##### ИСХОДНЫЙ ТЕКСТ

Действие рассказа происходит одновременно в двух квартирах, расположенных одна над другой. Нетрудно увидеть множество соответствий между медленным угасанием птички и безумной вечеринкой Митболла. Наверху Каллисто говорит о термодинамической энтропии; внизу Саул — о коммуникационной. Его слова о «шуме», который глушит «сигнал» во время разговора, аукаютс описанием Обад, чутко прислушивающейся к соотношению «сигнал — шум». Рассказ Каллисто о Стравинском, построившем танго в «Истории солдата» всего на семи инструментах, перекликается с рассуждением Дюка о Джерри Маллигане и Чэте Бейкере, исключивших пианино из своего квартета, а следующее за этим беззвучное исполнение «Я запомню апрель» — с финальным молчанием Каллисто. Даже стекло, разбитое Обад в последнем абзаце рассказа, аукается окном, выбитым Мириам, намечая еще одну перекличку между парой Каллисто — Обад и Саул — Мириам.
Разумеется, эти параллели не остались не замеченными многочисленными исследователями, писавшими об этом рассказе. Так, верхний и нижний этажи соотносятся с интеллектуальной и чувственной составляющими человеческой психики (или — всего общества), а также — с различными драматическими жанрами. Чарльз Холландер обращает в связи с этим внимание на имена некоторых персонажей рассказа. Так, подозрительно испанская фамили венгра Шандора Рохаса отсылает сразу к двум знаменитым испанским драматургам-классикам: Фернандо де Рохасу (ок. 1465-1541), автору страстной ренессансной пьесы «Селестина. Трагикомедия о Калисто и Мелибее» («La Celestina. La Tragicomedia de Calisto y Melibea») и Франсиско де Рохасу Cоррилье (1607-1648), одному из ярких представителей жанра «комедии глупцов». Соответсвтенно, и действие новеллы делится на две части: наверху — поэтическая драма, а внизу — комедия глупцов. Так, идея Митболла запереться в туалете от бушующего в его квартире хаоса звучит пародией на Каллисто и Обад, затворившихся в своей оранжерее.

##########
##### ЗАПИСИ

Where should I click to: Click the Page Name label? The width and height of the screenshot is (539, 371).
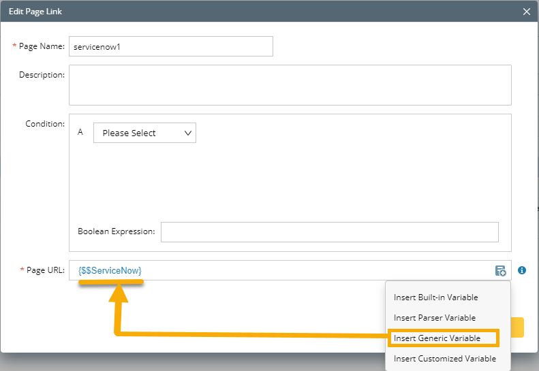[x=42, y=46]
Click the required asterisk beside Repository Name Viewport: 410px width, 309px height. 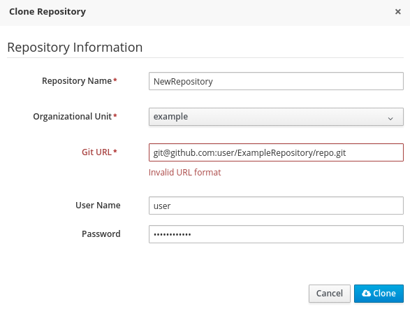tap(115, 80)
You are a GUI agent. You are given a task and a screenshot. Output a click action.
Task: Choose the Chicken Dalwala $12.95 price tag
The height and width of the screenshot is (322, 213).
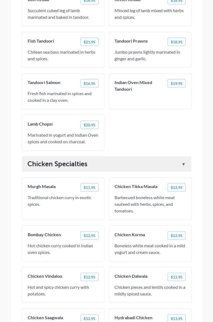[x=176, y=277]
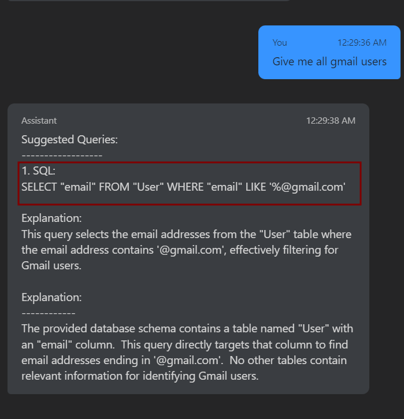Select the "1. SQL:" label
Viewport: 404px width, 419px height.
coord(39,171)
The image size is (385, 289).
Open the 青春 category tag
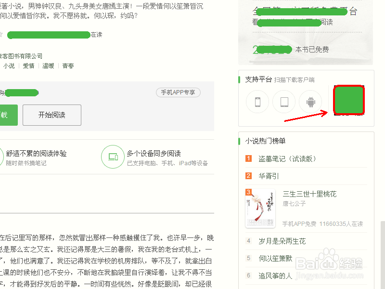(67, 66)
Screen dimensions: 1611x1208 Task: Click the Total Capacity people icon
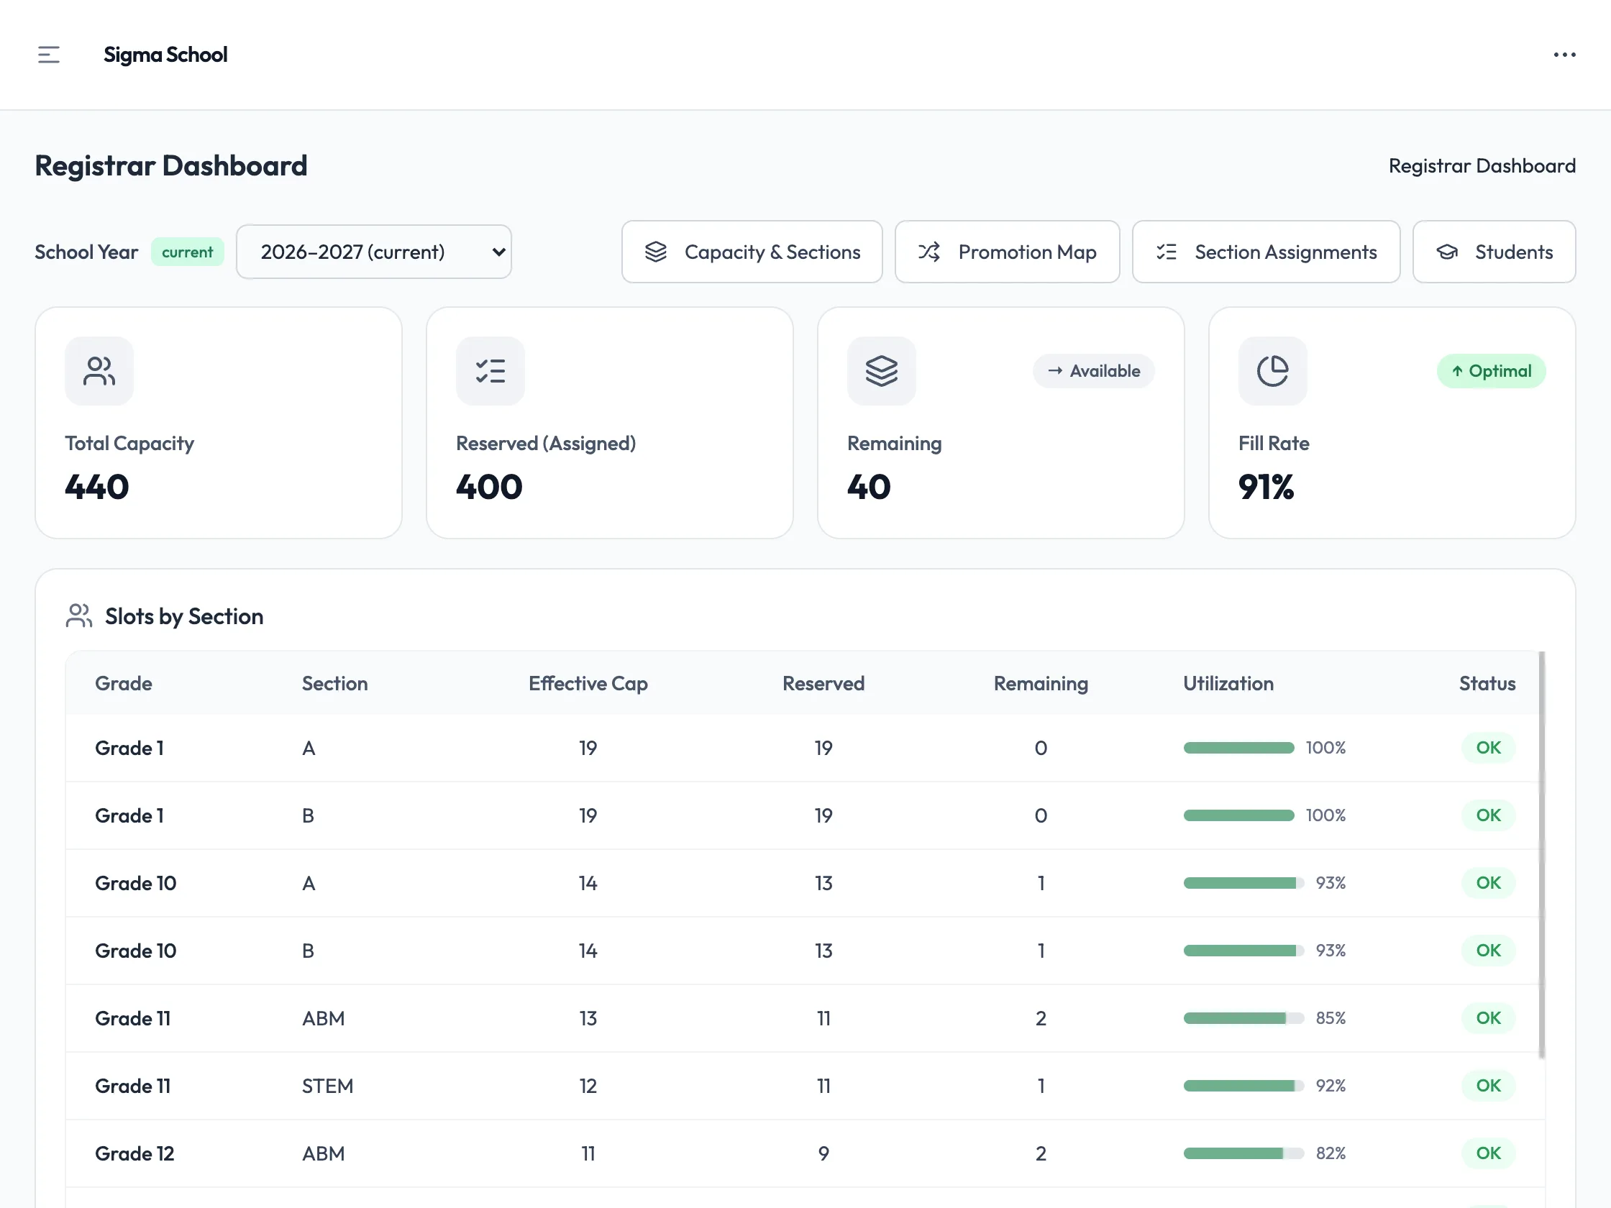99,371
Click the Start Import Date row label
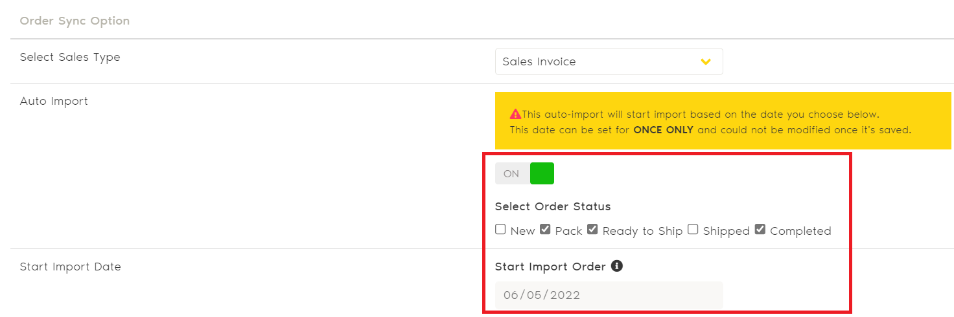The width and height of the screenshot is (954, 317). (70, 267)
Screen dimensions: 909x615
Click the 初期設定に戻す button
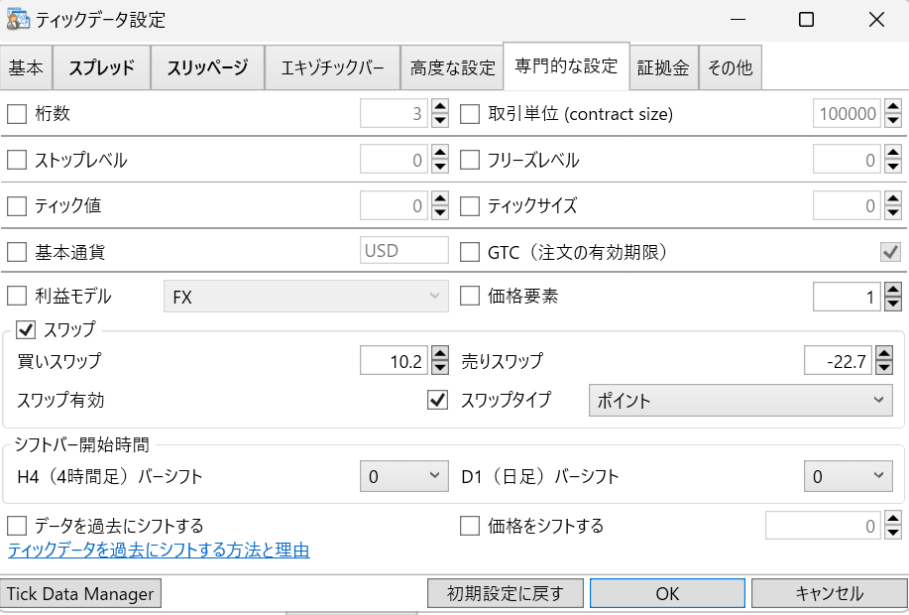pyautogui.click(x=505, y=593)
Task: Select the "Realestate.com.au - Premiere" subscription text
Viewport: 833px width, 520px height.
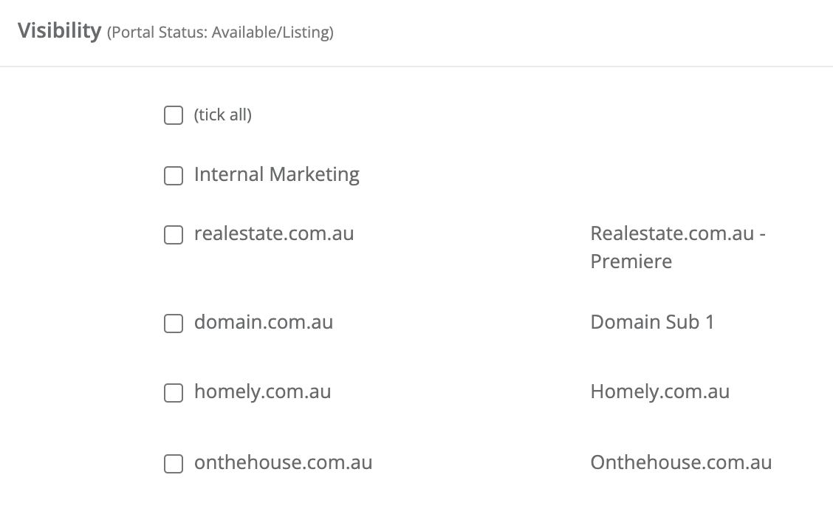Action: [x=678, y=247]
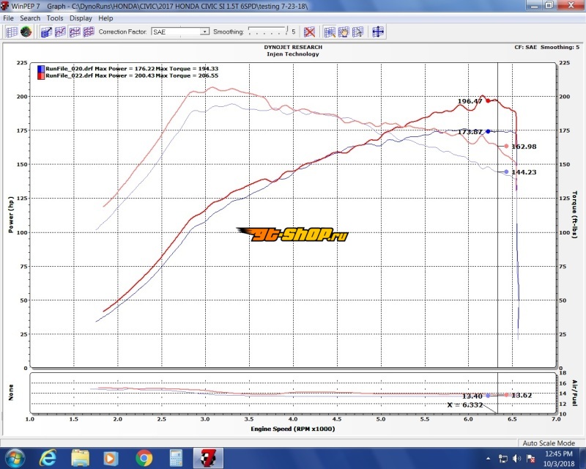Click the blue RunFile_020 legend swatch
Viewport: 586px width, 469px height.
pyautogui.click(x=41, y=68)
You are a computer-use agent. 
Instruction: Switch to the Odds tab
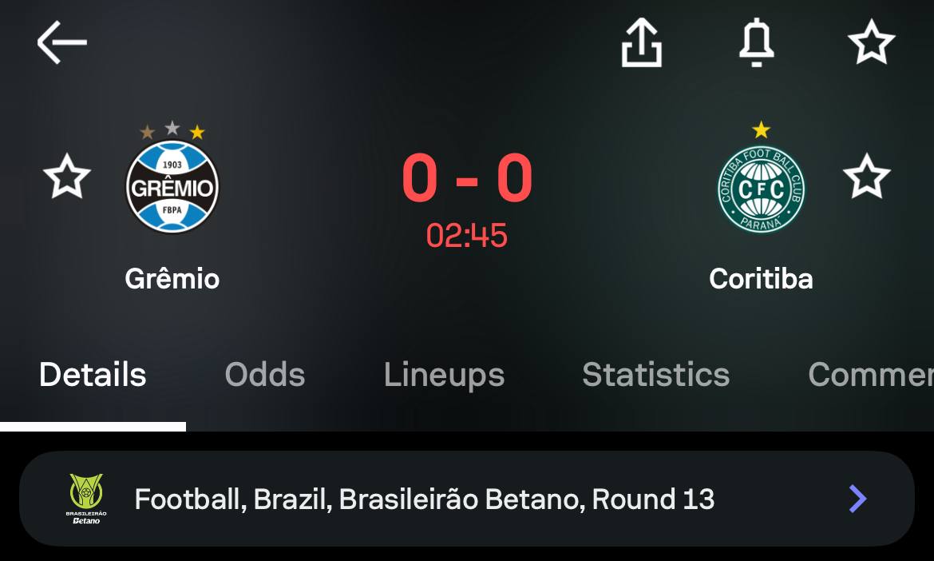[x=265, y=375]
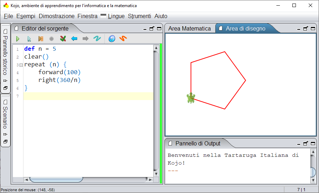Maximize the Pannello di Output panel
Screen dimensions: 319x193
point(313,143)
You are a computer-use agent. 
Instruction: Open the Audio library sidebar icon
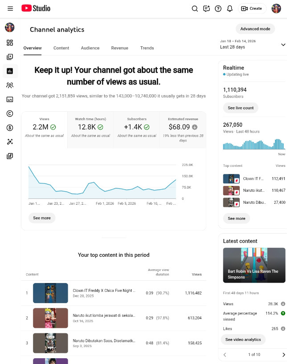10,156
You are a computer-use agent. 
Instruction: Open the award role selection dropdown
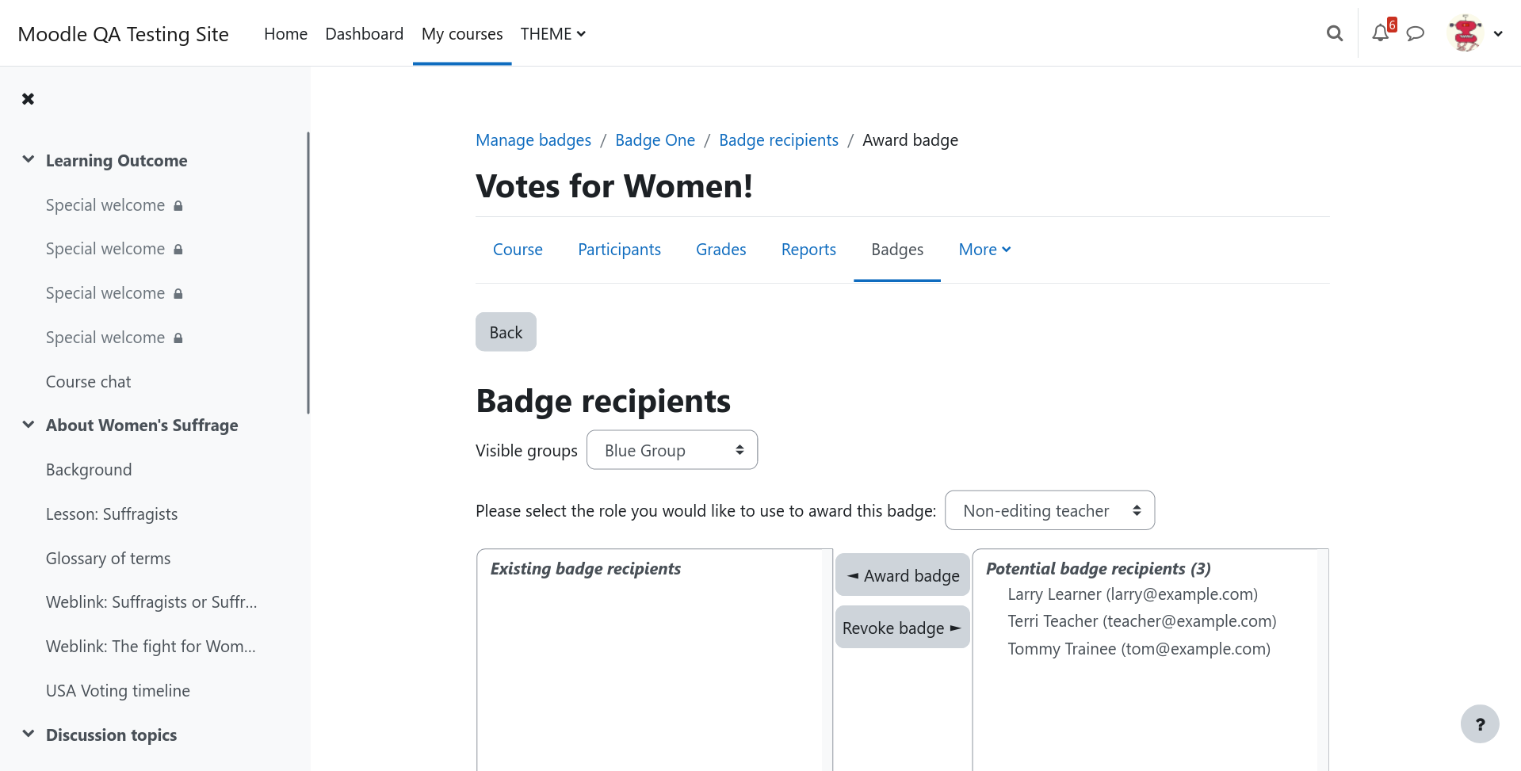tap(1049, 510)
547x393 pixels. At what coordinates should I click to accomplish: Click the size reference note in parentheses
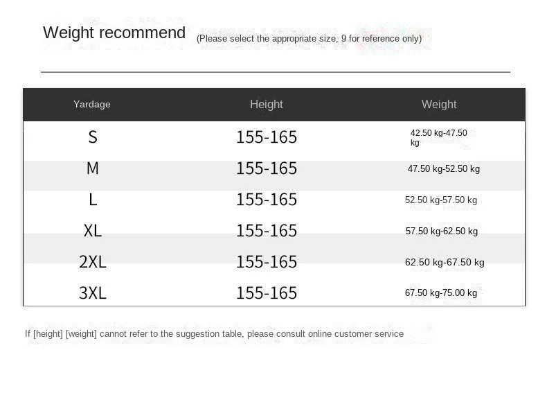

##########

ЗАДАНИЕ A: Перепишите часть исходного текста между «Действие рассказа происходит» и «Саул — Мириам.» включительно и замените в ней «Каллисто» на «Калисто».
ЗАДАНИЕ B: С какими составляющими человеческой психики соотносятся верхний и нижний этажи, согласно исходному тексту?
Записи взяты из другого источника.

ОТВЕТ A:
Действие рассказа происходит одновременно в двух квартирах, расположенных одна над другой. Нетрудно увидеть множество соответствий между медленным угасанием птички и безумной вечеринкой Митболла. Наверху Калисто говорит о термодинамической энтропии; внизу Саул — о коммуникационной. Его слова о «шуме», который глушит «сигнал» во время разговора, аукаютс описанием Обад, чутко прислушивающейся к соотношению «сигнал — шум». Рассказ Калисто о Стравинском, построившем танго в «Истории солдата» всего на семи инструментах, перекликается с рассуждением Дюка о Джерри Маллигане и Чэте Бейкере, исключивших пианино из своего квартета, а следующее за этим беззвучное исполнение «Я запомню апрель» — с финальным молчанием Калисто. Даже стекло, разбитое Обад в последнем абзаце рассказа, аукается окном, выбитым Мириам, намечая еще одну перекличку между парой Калисто — Обад и Саул — Мириам.

ОТВЕТ B: С интеллектуальной и чувственной.